There are cancer patients who know how to live.
There are children in war torn countries who may never live to see their 20th birthday.
In India there is a catastrophic infant fatality rate.
In the US alone we have lost MILLIONS of children to the tragedy of abortion. These did not even live to see the light of day.

There are nine year old girls forced into "marriages" and eleven year old boys being kidnapped and trained to steal, kill and be killed. It would be a little difficult to explain to them this first world, 21st century malady called "Being Over Forty."

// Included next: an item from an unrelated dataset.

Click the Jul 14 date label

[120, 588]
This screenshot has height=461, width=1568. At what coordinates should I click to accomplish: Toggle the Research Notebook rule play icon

Growing up in the environment that I did, I can safely tell you that youth can be hellish. Not according to the natural order of things, but when youth is surrounded by violence, terror, tears and instability, yes, quite hellish. Every moment that I have spent freed from that environment has been a miracle. I am grateful for it. I know why 10% of people who suffer from BPD end in suicide, yet I also know that I will never be one of them.
I have survived too much, come too far and labored to long to give up now.
And you have too. That is what it means when you reach that milestone. It means "I made it! I survived! I have been given a great gift! I am strong. My life is precious. The lines around my eyes are beautiful. The touch of gray on my sideburns bespeak the wisdom I have acquired. I am over forty. Thanks be to God. Hurray for me!"

I look forward to reaching that milestone someday myself. Every new birthday I have, I get a little more excited. You see, when I was a child, I always expected that I would die very young. Twenty years ago, I never would have expected to live this long to celebrate so much. Deo Gratias.